--- PROVIDED RECORDS ---
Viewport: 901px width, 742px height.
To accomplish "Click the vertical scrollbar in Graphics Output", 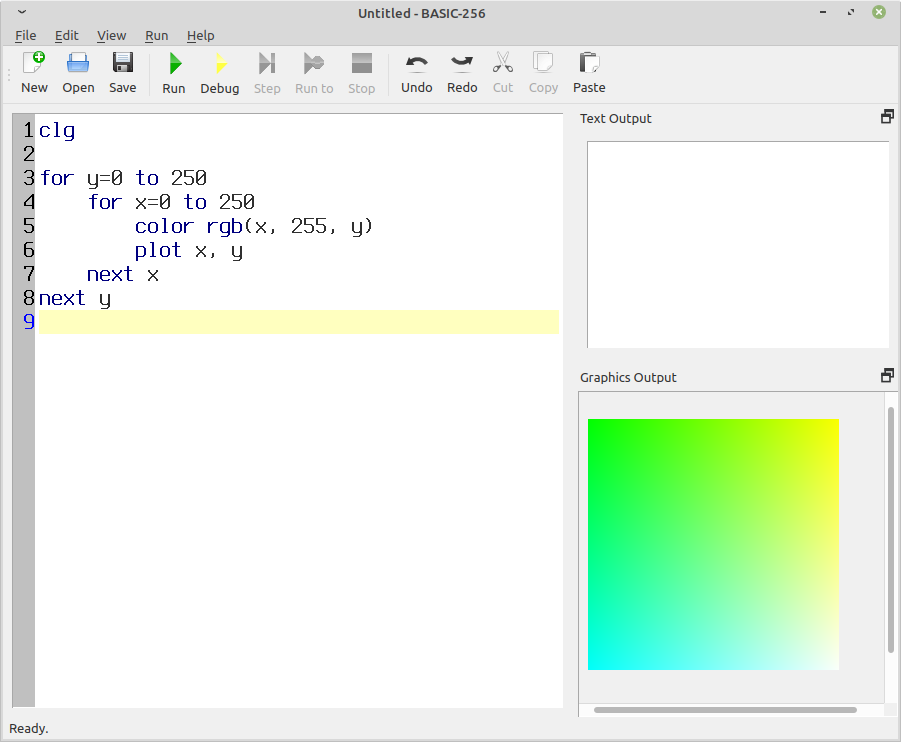I will pos(890,530).
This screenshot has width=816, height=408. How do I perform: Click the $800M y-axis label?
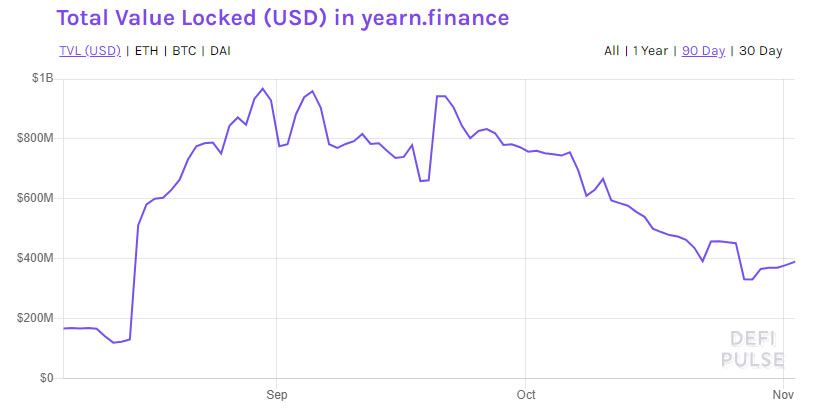35,138
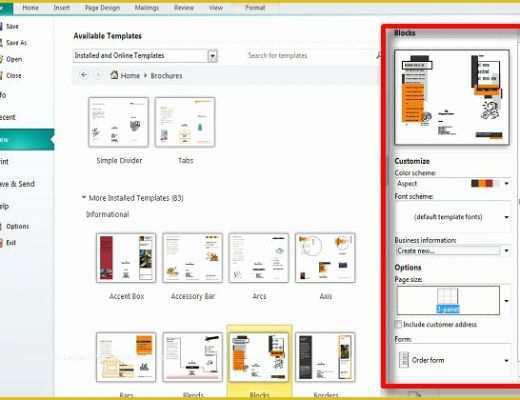Enable Include customer address checkbox
This screenshot has height=400, width=520.
coord(398,324)
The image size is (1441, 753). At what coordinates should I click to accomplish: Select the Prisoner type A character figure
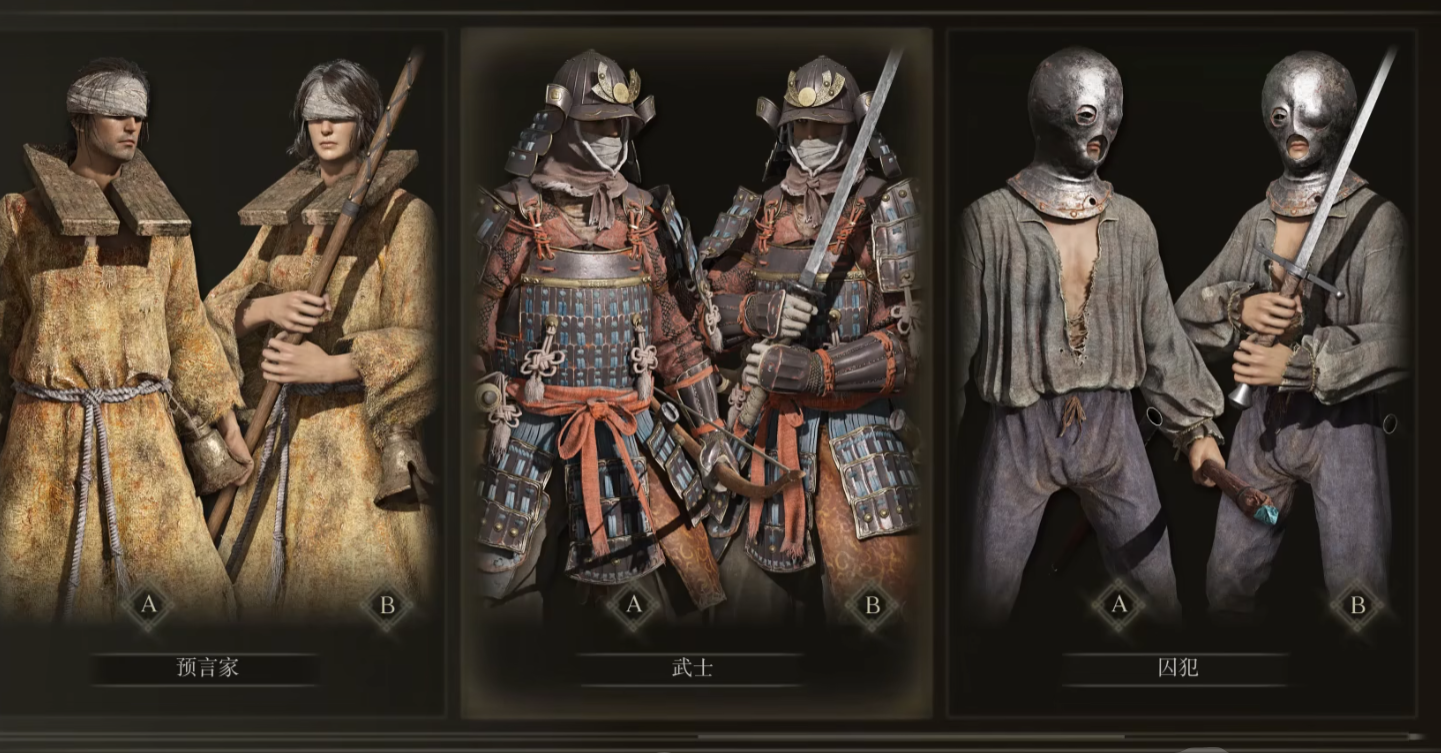pos(1075,330)
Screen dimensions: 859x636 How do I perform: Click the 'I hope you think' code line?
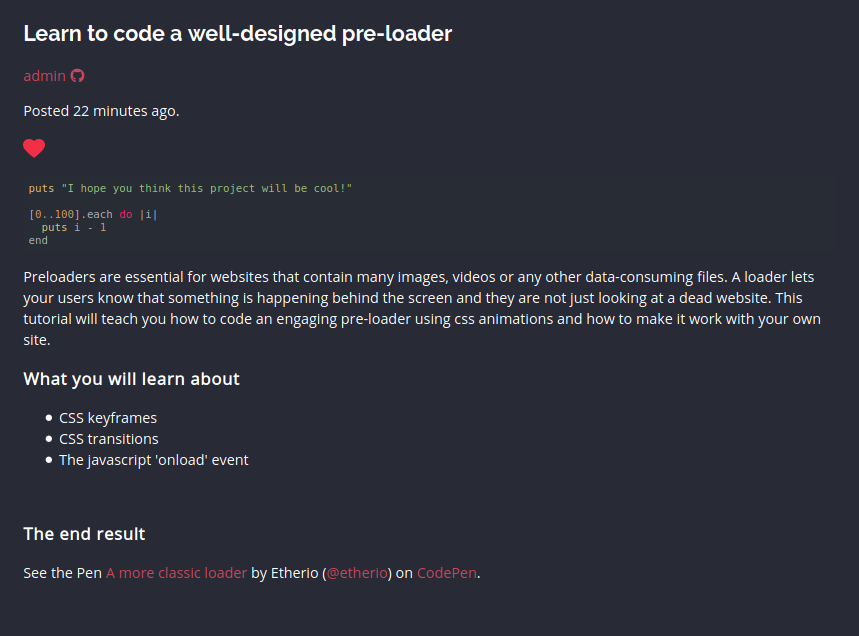pyautogui.click(x=190, y=188)
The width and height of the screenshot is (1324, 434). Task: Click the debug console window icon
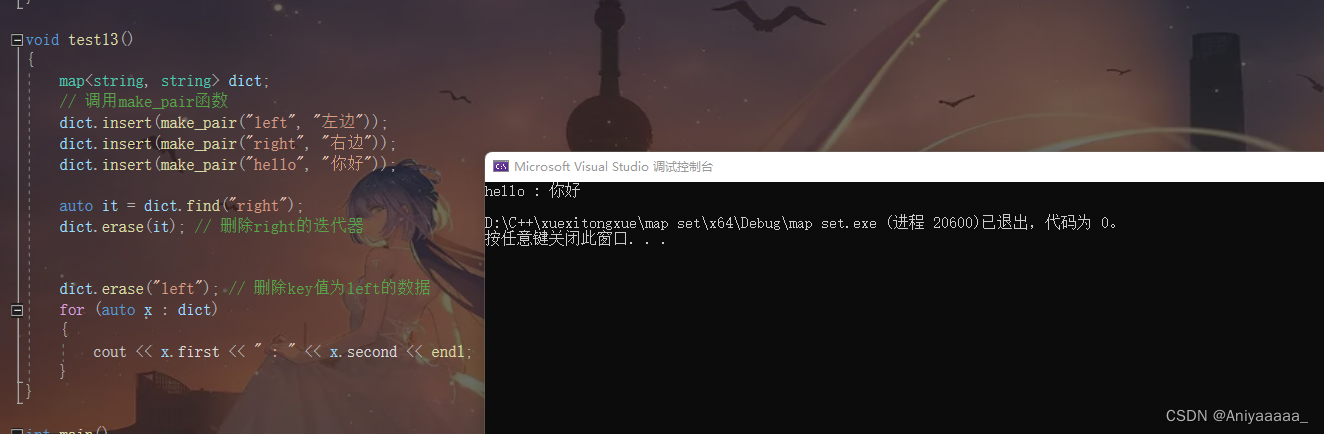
---
| TASK DETAILS |
Show each line of the records that contains the word "perform".

| THE RESPONSE |
This screenshot has width=816, height=408. How do I perform: Click the $800M y-axis label?
Screen dimensions: 859x636 How do I perform: Click the 'I hope you think' code line?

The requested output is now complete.